_Problem requirements_
Check every line of the entries for the string "computer" and return the ones that contain it.

(Data items)

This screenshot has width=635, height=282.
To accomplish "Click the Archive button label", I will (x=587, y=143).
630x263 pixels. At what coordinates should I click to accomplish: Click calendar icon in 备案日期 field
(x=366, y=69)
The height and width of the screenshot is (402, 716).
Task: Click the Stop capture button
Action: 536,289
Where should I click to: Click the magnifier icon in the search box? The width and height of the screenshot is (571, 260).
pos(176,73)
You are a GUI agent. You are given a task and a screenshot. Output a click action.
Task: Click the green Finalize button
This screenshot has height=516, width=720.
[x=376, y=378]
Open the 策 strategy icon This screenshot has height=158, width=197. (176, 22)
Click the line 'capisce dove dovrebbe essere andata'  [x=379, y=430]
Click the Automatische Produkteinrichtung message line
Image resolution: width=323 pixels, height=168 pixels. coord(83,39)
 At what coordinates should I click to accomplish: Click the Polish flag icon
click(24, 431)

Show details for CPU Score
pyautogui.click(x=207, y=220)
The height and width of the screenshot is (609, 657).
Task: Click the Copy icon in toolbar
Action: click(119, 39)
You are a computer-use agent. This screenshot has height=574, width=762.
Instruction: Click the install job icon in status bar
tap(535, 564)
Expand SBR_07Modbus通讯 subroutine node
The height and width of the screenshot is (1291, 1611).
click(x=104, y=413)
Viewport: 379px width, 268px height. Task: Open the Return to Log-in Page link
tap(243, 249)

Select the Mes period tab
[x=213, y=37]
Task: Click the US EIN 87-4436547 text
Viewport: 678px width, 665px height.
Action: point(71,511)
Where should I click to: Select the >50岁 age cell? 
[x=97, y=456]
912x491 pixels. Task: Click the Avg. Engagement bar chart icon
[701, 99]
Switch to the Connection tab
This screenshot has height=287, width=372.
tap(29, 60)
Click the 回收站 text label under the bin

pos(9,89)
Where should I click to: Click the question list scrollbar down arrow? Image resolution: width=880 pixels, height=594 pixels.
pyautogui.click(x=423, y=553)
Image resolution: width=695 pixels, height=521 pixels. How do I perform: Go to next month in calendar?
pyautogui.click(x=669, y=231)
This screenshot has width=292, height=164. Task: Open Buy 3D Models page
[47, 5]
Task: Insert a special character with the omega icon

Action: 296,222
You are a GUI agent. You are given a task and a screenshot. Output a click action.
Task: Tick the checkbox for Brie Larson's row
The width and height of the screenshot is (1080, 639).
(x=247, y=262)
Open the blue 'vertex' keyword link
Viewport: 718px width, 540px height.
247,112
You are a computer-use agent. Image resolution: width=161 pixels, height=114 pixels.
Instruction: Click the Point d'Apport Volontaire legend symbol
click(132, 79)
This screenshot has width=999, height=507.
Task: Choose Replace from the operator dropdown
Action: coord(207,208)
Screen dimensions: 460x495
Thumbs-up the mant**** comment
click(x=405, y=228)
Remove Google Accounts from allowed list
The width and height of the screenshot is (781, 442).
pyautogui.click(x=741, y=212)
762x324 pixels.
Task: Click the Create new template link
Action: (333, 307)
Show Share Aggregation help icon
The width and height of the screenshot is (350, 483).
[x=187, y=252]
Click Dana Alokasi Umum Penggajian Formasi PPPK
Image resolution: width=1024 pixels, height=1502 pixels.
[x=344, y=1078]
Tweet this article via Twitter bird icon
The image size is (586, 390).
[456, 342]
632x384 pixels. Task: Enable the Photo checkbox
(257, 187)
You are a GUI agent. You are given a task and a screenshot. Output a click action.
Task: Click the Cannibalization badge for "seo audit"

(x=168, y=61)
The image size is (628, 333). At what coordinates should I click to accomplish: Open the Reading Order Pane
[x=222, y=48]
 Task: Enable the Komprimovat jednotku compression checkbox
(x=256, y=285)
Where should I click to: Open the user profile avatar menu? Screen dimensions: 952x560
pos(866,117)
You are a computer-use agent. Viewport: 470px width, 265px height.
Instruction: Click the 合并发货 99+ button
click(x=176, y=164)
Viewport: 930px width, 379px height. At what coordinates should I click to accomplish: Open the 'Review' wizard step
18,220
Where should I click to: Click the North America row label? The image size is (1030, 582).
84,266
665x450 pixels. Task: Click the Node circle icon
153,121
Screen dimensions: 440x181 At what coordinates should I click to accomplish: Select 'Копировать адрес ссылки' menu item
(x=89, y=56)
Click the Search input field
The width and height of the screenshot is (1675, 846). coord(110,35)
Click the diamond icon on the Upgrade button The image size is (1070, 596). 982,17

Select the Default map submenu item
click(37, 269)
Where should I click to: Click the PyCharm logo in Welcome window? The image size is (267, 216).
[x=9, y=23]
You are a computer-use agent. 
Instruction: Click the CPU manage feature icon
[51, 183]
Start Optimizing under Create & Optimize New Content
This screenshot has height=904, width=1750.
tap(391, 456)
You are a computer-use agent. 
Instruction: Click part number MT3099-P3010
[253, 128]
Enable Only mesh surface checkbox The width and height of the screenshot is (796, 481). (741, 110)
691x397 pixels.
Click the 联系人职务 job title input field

_Solution for this problem_
You are a computer-use agent. This screenshot has height=574, width=762.
You are a computer-use agent. Image resolution: width=161 pixels, height=114 pixels.
You are a computer-use agent. Viewport: 470px width, 265px height.
You are a computer-use agent. 
You are a computer-use agent. 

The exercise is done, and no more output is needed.